Nothing below is to be printed except the lines between the line holding "Звук (60, 134)" and the line holding "ETC・車載機器 (490, 186)", inclusive, each exactly as it appears.

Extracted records
= = = = =

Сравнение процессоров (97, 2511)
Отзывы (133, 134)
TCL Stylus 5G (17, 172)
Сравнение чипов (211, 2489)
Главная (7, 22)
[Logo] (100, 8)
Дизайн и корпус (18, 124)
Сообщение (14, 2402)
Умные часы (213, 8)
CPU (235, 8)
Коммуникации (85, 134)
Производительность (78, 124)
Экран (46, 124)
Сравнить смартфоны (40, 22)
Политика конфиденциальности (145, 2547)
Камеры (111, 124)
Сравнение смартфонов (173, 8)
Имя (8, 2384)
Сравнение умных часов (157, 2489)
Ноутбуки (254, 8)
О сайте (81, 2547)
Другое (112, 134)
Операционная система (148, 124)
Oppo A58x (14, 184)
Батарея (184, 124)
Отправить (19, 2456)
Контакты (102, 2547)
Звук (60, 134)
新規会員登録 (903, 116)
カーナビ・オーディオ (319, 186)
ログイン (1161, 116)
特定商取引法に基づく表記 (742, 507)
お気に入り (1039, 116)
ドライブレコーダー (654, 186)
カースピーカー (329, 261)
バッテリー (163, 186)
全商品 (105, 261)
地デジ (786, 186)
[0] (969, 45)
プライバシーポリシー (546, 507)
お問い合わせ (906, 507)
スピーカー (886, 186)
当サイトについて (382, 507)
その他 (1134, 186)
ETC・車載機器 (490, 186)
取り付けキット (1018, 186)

= = = = =

Completed exercise:
Звук (60, 134)
新規会員登録 (903, 116)
カーナビ・オーディオ (319, 186)
ログイン (1161, 116)
特定商取引法に基づく表記 (742, 507)
お気に入り (1039, 116)
ドライブレコーダー (654, 186)
カースピーカー (329, 261)
バッテリー (163, 186)
全商品 (105, 261)
地デジ (786, 186)
[0] (969, 45)
プライバシーポリシー (546, 507)
お問い合わせ (906, 507)
スピーカー (886, 186)
当サイトについて (382, 507)
その他 (1134, 186)
ETC・車載機器 (490, 186)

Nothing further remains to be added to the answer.